■ Records supplied ■
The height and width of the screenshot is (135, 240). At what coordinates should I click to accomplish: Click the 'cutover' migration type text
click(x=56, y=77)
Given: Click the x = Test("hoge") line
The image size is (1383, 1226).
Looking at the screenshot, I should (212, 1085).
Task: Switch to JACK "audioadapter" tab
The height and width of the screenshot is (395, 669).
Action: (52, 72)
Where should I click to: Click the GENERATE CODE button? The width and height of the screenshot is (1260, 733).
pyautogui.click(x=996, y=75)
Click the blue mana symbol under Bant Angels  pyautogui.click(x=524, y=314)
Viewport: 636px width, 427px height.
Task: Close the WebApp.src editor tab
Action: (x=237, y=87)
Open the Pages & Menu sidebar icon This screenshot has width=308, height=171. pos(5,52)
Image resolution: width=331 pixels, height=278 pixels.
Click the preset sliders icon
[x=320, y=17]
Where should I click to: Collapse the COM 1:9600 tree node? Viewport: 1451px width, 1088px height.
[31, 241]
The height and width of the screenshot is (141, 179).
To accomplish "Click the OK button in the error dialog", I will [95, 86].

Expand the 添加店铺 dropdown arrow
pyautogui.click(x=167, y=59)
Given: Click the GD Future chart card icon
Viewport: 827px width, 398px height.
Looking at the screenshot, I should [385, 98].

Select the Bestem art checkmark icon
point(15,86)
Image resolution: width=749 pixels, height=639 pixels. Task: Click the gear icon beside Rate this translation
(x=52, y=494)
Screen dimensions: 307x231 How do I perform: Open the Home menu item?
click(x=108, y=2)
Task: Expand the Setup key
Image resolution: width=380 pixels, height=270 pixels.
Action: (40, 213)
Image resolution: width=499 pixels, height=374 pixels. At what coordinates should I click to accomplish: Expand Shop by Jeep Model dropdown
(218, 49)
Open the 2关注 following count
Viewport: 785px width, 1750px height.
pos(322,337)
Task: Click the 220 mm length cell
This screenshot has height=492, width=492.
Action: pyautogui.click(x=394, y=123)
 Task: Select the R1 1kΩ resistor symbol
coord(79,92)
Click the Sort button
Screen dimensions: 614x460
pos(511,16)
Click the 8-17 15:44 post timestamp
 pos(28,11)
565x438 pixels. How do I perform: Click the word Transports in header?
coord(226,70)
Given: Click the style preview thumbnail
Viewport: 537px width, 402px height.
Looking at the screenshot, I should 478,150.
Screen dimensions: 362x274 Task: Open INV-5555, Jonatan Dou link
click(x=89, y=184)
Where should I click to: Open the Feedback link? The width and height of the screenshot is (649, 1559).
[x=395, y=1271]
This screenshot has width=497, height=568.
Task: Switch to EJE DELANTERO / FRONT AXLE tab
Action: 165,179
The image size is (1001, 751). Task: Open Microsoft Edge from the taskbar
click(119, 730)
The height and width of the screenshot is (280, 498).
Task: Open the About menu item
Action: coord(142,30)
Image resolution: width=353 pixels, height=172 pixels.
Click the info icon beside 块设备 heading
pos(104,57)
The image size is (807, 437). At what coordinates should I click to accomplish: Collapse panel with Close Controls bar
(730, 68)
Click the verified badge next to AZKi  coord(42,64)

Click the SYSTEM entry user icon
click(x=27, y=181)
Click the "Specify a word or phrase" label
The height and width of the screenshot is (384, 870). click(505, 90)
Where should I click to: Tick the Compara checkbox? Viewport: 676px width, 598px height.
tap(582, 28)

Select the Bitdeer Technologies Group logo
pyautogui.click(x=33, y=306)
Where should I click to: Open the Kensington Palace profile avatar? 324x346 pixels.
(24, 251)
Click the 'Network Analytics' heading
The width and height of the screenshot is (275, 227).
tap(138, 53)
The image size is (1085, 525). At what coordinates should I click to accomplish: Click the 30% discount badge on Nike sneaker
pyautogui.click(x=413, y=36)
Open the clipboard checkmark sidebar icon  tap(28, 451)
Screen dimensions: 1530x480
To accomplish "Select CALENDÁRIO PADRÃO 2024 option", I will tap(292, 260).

■ Exercise details ■
After locating the line with "The image size is (1085, 525)." in the records above, please set down that line and all later ones exactly, and no other line.

■ Exercise response ■
The image size is (1085, 525). At what coordinates should I click to accomplish: Click the 30% discount badge on Nike sneaker
pyautogui.click(x=413, y=36)
Open the clipboard checkmark sidebar icon  tap(28, 451)
Screen dimensions: 1530x480
To accomplish "Select CALENDÁRIO PADRÃO 2024 option", I will tap(292, 260).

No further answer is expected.